* **Task to carry out**: Begin at the line containing "At what coordinates should I click to accomplish: Go up" in the entries below and end at the line containing "Image resolution: width=755"; transcribe that range exactly and nothing outside it.
**** Stored data
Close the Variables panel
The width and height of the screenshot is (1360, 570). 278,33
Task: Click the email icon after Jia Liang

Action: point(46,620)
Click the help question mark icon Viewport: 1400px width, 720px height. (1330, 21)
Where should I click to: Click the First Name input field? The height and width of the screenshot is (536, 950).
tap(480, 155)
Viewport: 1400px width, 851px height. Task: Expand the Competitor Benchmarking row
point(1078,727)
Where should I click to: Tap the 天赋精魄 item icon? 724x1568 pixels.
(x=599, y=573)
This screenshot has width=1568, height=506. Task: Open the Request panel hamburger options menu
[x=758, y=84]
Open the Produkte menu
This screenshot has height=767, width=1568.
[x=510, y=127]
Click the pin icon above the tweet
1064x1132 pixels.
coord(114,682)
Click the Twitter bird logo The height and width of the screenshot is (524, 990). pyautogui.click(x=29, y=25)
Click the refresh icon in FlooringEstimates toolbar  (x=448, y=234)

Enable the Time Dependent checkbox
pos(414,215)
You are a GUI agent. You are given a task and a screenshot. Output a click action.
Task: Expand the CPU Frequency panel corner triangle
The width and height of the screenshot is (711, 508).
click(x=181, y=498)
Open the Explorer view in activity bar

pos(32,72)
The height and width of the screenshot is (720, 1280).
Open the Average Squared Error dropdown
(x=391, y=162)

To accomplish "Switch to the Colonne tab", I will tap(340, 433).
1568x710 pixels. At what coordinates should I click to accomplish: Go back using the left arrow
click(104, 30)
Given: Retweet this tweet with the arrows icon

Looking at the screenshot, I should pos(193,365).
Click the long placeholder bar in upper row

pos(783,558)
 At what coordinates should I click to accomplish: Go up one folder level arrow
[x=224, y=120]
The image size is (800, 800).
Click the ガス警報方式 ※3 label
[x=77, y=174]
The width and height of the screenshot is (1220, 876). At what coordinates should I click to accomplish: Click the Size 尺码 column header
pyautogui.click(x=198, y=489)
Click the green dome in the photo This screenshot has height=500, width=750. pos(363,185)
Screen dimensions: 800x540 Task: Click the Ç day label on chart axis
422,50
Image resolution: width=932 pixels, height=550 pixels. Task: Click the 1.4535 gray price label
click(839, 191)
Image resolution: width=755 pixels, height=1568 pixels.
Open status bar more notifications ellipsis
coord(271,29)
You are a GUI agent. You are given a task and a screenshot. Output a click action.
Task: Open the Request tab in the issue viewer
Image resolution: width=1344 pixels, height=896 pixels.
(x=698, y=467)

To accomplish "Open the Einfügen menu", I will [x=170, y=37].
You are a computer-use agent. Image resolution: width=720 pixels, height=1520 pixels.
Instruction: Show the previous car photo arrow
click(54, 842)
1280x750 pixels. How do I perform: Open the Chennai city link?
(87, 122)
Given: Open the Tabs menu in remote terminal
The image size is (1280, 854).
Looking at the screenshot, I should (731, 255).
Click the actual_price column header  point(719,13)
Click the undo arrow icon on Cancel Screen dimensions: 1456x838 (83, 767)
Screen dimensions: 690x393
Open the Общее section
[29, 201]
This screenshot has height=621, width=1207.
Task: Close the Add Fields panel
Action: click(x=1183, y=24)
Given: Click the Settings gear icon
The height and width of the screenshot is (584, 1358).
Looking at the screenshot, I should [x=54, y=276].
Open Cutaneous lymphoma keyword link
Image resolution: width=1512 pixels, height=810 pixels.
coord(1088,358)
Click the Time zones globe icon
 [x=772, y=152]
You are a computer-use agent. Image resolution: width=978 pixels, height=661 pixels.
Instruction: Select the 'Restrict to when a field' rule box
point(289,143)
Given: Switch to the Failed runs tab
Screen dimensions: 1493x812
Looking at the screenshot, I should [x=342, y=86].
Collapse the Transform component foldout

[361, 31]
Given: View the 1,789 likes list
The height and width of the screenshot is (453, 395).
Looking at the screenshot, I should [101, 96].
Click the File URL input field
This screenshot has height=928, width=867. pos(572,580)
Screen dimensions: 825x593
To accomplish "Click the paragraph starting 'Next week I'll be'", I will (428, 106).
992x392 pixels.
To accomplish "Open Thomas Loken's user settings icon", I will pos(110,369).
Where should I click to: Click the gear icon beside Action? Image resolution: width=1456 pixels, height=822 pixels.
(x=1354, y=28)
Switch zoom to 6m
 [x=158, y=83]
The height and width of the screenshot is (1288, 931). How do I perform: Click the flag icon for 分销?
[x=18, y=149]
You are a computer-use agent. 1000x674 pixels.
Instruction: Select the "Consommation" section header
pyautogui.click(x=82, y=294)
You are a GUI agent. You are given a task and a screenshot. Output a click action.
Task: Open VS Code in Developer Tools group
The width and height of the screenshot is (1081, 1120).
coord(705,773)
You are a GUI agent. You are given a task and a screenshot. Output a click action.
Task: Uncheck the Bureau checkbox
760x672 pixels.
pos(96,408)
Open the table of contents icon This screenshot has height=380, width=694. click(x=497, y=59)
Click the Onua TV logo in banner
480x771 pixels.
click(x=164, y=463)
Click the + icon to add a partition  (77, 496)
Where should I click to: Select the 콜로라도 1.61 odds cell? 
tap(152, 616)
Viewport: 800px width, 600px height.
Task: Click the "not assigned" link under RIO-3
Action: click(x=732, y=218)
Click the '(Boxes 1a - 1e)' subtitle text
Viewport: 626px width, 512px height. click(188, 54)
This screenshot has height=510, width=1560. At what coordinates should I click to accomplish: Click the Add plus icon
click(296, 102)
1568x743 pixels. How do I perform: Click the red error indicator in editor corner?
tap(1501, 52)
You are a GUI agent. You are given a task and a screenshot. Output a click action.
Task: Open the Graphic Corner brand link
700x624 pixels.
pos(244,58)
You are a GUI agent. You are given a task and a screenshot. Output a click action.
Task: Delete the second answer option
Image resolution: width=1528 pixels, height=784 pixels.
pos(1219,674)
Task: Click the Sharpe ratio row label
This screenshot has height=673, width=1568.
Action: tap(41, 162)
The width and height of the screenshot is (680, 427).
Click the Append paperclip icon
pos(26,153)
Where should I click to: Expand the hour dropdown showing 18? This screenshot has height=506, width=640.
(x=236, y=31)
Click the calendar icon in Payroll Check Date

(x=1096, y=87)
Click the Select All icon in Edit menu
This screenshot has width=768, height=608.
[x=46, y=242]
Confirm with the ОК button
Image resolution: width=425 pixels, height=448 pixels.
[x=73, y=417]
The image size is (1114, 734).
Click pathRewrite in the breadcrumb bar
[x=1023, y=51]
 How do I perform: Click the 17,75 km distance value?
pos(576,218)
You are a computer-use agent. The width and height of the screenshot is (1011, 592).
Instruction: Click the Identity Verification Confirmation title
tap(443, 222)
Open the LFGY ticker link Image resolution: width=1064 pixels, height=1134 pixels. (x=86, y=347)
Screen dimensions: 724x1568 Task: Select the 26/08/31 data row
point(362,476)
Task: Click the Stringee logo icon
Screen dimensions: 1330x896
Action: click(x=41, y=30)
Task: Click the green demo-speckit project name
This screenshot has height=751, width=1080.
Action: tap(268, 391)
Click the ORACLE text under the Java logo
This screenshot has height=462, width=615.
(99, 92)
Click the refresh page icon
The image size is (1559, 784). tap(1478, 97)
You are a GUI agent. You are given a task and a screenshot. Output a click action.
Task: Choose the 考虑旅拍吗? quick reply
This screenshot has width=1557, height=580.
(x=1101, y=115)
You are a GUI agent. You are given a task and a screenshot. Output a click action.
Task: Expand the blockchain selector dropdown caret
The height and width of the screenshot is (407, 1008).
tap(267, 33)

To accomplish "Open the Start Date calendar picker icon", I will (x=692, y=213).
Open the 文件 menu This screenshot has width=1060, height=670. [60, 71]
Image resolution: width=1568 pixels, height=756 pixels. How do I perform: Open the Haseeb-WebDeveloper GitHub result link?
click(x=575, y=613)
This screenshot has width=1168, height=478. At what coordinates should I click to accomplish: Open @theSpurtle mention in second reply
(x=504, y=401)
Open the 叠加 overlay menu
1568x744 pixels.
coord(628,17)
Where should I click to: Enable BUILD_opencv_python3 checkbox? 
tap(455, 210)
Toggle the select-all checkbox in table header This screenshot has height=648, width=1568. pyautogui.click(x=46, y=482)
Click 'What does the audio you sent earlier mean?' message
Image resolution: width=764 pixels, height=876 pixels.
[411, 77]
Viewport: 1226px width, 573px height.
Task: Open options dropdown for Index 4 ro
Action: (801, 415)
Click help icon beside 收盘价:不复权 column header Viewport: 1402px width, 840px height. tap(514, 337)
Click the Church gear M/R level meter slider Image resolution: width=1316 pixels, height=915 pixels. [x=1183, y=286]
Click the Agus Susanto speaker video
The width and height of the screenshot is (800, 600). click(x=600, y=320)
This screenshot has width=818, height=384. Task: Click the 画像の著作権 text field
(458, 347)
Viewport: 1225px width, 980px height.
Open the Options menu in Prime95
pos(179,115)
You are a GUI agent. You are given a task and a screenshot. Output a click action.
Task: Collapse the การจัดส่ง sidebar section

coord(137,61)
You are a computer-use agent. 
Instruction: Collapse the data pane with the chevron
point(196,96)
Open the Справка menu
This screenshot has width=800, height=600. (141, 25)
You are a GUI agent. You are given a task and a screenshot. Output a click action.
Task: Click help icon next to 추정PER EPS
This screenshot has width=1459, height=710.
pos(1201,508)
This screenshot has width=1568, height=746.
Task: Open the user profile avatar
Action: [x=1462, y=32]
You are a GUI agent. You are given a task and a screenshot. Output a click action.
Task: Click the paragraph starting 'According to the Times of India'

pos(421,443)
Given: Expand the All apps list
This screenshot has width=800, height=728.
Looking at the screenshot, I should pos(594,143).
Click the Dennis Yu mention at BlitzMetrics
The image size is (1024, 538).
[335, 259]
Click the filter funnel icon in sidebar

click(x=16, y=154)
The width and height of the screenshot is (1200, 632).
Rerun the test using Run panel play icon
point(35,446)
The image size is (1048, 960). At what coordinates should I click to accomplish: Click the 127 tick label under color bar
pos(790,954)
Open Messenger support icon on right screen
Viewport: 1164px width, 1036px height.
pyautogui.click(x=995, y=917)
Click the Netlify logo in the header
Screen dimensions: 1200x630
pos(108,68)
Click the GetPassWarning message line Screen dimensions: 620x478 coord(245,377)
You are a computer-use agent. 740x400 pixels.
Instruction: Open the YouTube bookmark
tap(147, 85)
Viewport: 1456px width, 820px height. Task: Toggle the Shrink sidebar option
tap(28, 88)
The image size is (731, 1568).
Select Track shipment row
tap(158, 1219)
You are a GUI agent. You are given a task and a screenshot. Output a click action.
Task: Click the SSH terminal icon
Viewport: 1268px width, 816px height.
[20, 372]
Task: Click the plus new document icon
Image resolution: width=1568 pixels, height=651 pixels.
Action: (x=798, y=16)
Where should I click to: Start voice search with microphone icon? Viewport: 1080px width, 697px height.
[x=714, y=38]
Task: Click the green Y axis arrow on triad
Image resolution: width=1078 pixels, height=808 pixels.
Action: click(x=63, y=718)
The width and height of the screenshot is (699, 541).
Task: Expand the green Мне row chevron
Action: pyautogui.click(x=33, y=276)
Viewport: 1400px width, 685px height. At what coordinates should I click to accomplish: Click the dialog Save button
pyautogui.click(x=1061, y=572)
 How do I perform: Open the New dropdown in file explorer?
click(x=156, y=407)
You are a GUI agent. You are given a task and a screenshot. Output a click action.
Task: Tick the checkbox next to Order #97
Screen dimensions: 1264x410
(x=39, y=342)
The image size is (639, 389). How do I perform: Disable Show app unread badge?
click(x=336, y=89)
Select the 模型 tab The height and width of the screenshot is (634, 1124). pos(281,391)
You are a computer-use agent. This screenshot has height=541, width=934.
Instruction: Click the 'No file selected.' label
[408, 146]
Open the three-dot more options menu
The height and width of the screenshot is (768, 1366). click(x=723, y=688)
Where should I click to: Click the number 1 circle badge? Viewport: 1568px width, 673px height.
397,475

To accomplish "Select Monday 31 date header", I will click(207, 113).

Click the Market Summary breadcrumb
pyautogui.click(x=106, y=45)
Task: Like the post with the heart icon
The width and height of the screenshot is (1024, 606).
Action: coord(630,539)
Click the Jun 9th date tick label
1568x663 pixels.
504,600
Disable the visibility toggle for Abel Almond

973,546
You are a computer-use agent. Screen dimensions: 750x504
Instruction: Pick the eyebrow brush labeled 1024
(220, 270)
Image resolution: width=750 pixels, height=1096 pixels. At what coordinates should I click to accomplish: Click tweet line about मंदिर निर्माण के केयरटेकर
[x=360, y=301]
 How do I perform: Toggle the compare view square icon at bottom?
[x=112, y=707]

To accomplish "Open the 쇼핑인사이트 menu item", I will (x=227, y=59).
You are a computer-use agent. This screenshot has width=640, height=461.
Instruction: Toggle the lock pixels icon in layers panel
********
* **Solution to this exercise**:
 At what coordinates should I click to accomplish: Go up one folder level arrow
[x=224, y=120]
The image size is (800, 800).
Click the ガス警報方式 ※3 label
[x=77, y=174]
The width and height of the screenshot is (1220, 876). At what coordinates should I click to accomplish: Click the Size 尺码 column header
pyautogui.click(x=198, y=489)
Click the green dome in the photo This screenshot has height=500, width=750. pos(363,185)
Screen dimensions: 800x540 Task: Click the Ç day label on chart axis
422,50
Image resolution: width=932 pixels, height=550 pixels. Task: Click the 1.4535 gray price label
click(839, 191)
Image resolution: width=755 pixels, height=1568 pixels.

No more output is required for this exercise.